2. Interaction of Novel Membrane receptors and ion channels
We are interested in the physiological and pathological roles of several membrane receptors, particularly novel G-protein coupled receptors and their downstream second messengers, in regulating ion channels and synaptic transmission in the forebrain. We are very interested in collaborating with labs whose focuses are cloning and expression of novel membrane receptors in the forebrain. We are also interested in mechanisms underlying modulatory effects of G-protein coupled receptors on neural networks. Another interest of the lab is to study function of endogenous activation of G-protein coupled receptors by endogenous neuronal waves generated during sleep wakeful cycle and epilepsy.

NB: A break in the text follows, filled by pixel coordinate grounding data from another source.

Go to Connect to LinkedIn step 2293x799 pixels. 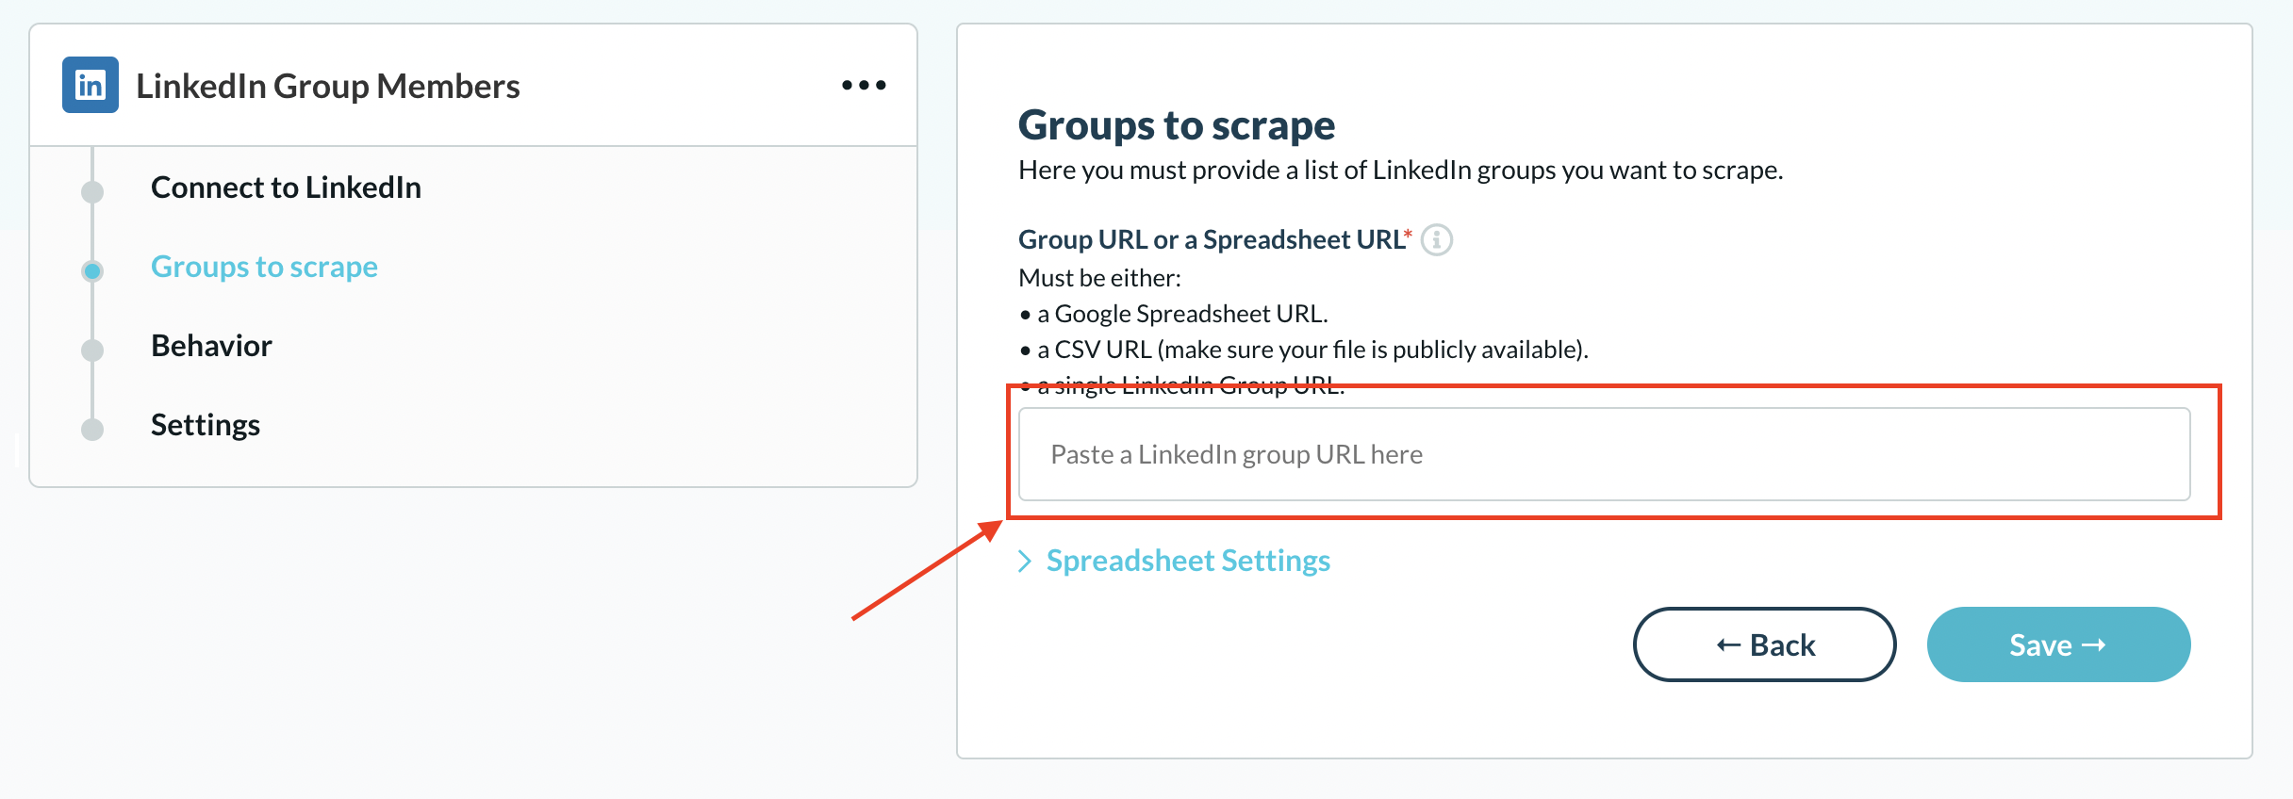[286, 188]
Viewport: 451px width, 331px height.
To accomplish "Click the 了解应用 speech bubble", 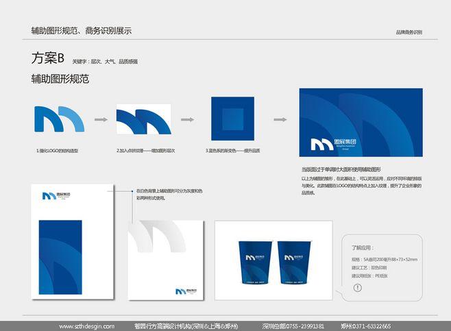I will tap(384, 264).
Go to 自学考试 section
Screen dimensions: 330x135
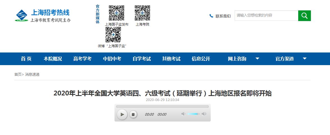click(x=142, y=59)
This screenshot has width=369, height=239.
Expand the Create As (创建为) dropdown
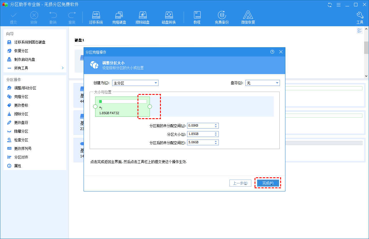[135, 83]
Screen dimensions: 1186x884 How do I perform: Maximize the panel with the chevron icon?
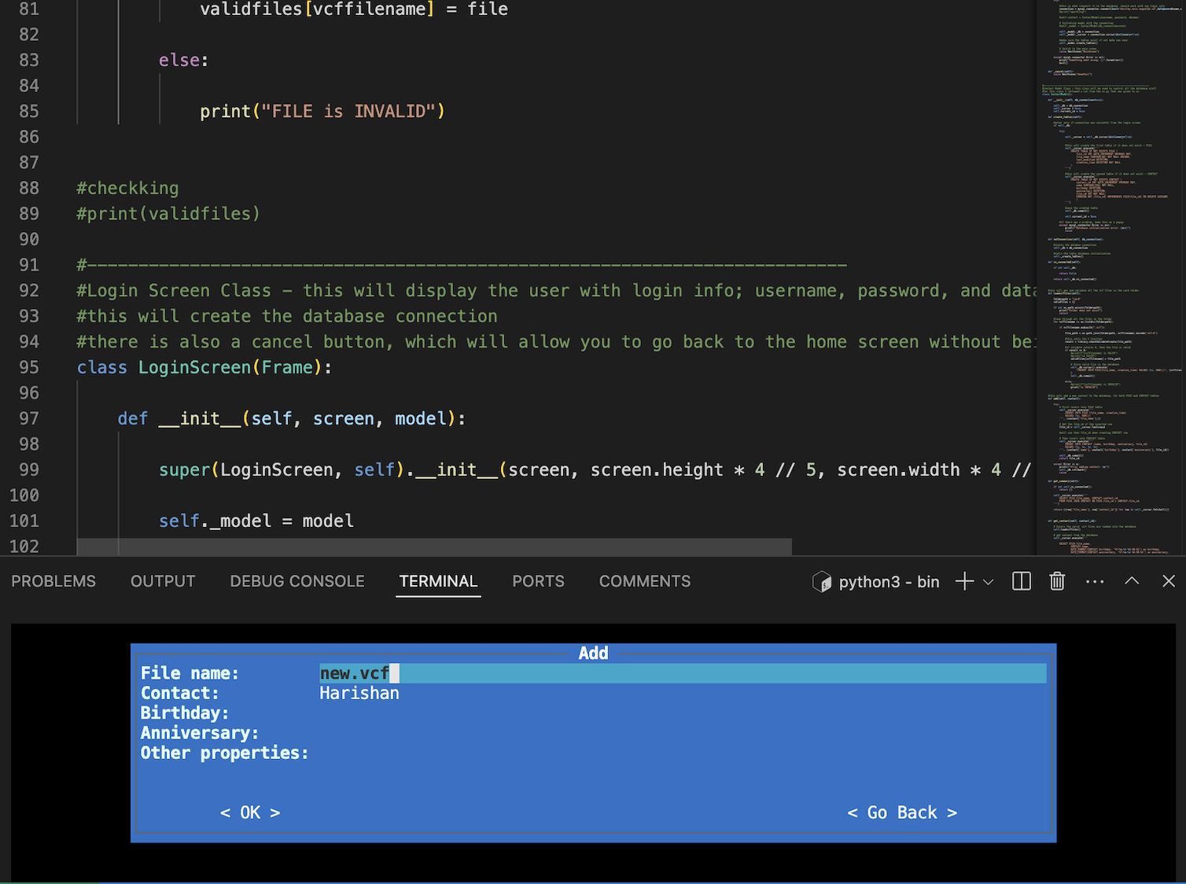pos(1131,581)
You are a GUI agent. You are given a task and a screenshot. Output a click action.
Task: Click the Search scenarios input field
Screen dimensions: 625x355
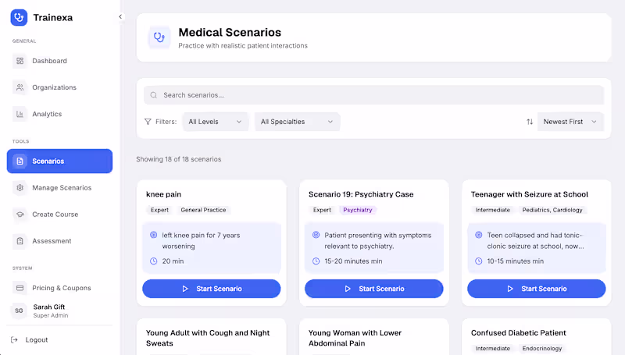(x=375, y=95)
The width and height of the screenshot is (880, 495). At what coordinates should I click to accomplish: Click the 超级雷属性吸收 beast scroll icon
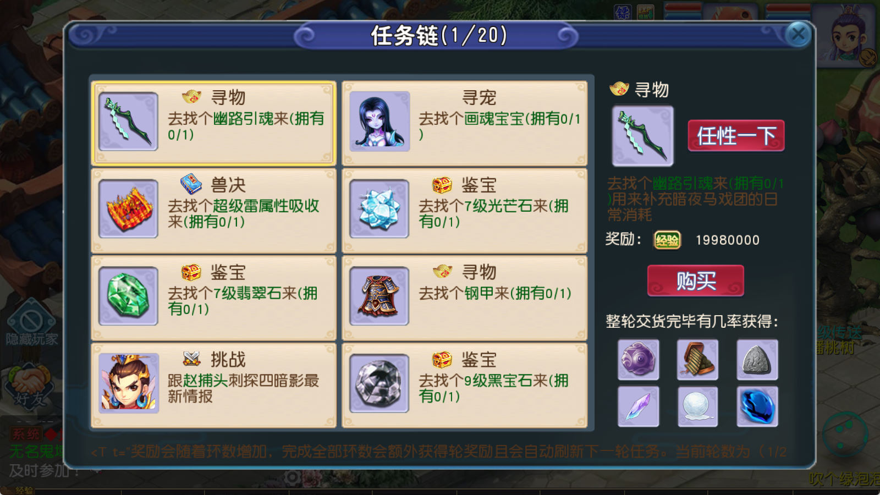128,209
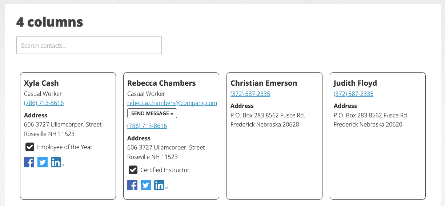The width and height of the screenshot is (445, 206).
Task: Click Rebecca Chambers' Facebook icon
Action: click(132, 185)
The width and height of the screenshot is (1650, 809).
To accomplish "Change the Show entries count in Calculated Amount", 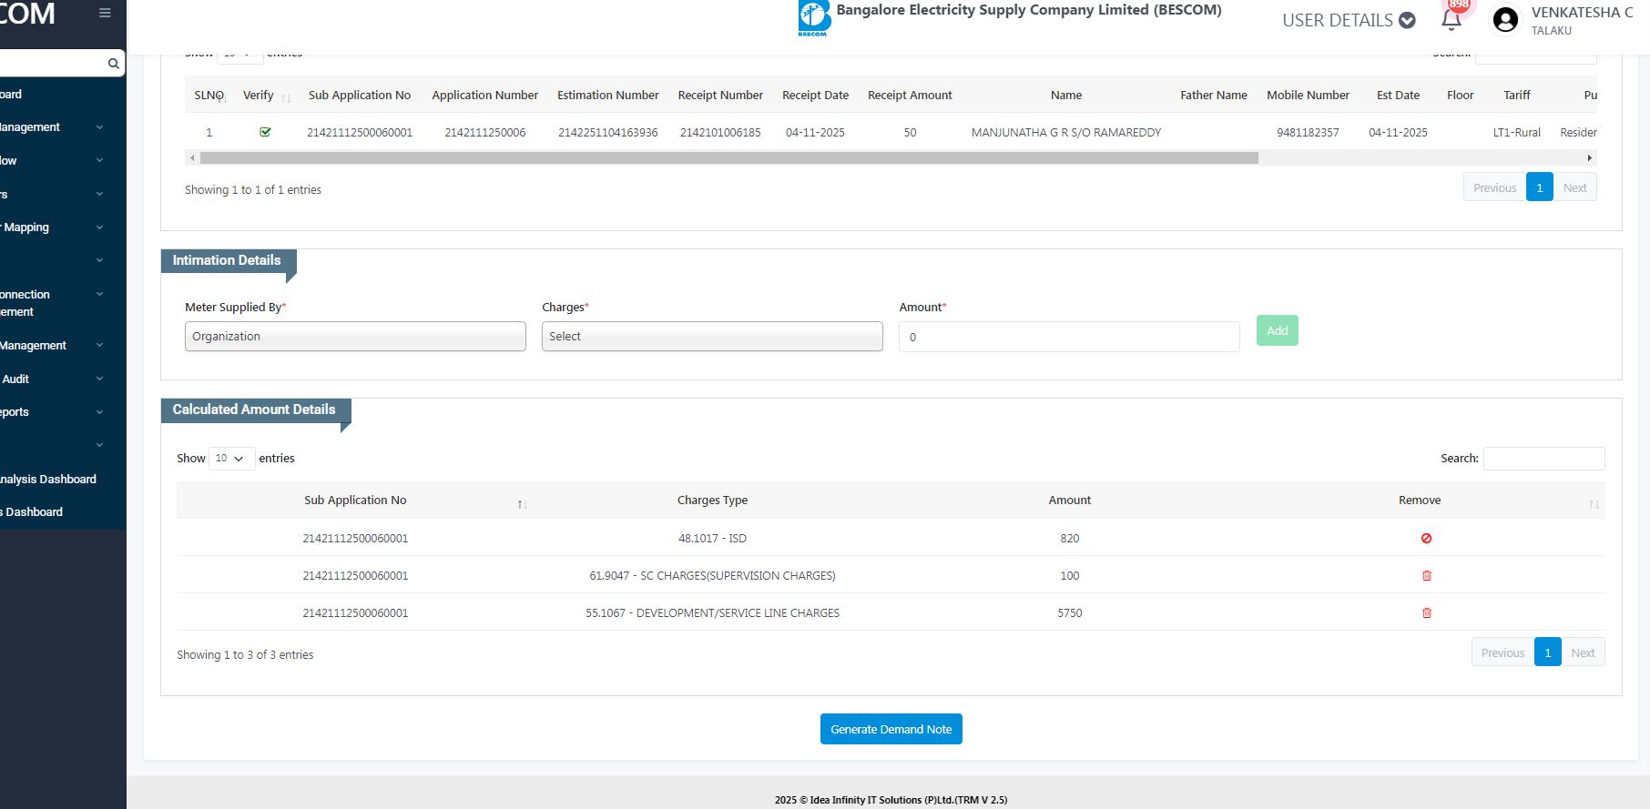I will [231, 459].
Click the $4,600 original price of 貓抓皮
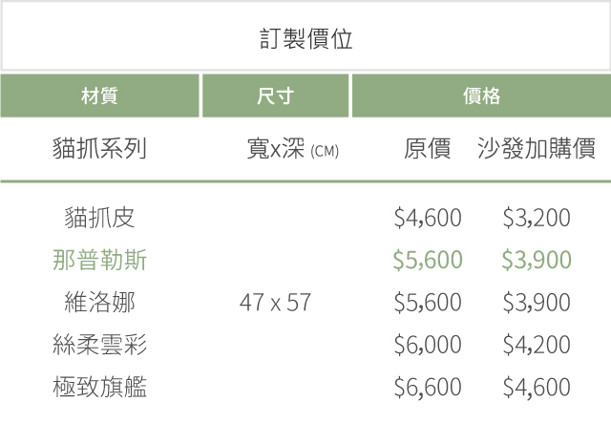 (428, 218)
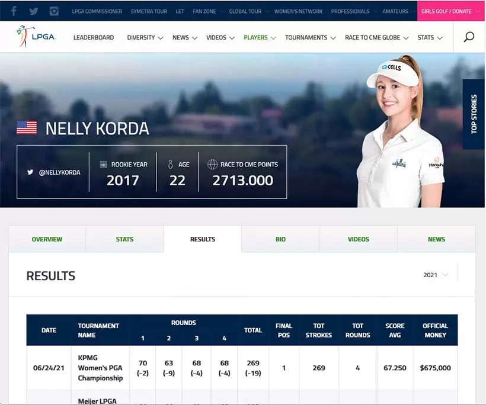Image resolution: width=486 pixels, height=405 pixels.
Task: Open search with the magnifying glass icon
Action: [469, 37]
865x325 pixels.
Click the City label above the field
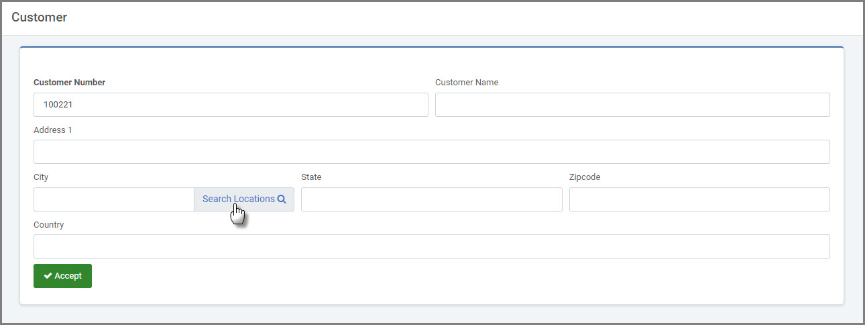(x=41, y=177)
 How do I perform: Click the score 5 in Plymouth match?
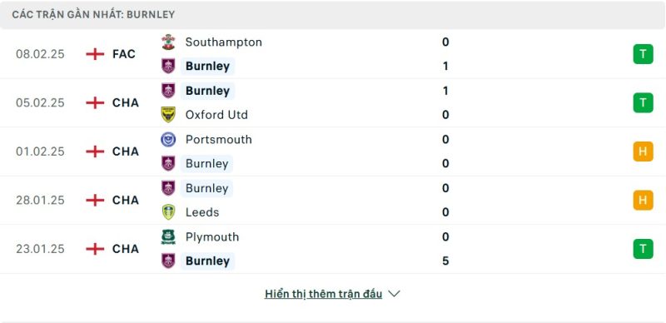point(445,261)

3. Cerebral Cortical Development and Malformation
We are also interested in elucidating mechanisms underlying the experience-dependent plasticity, maturation and malformation of the forebrain. We are very interested in collaborating with labs whose emphasis is studying genetic and proteomic mechanisms of brain development. We would like to take advantage of progresses generated by these labs and extend toward deeper understanding the functional and physiological consequences of the novel genes and proteins in the cerebral cortex.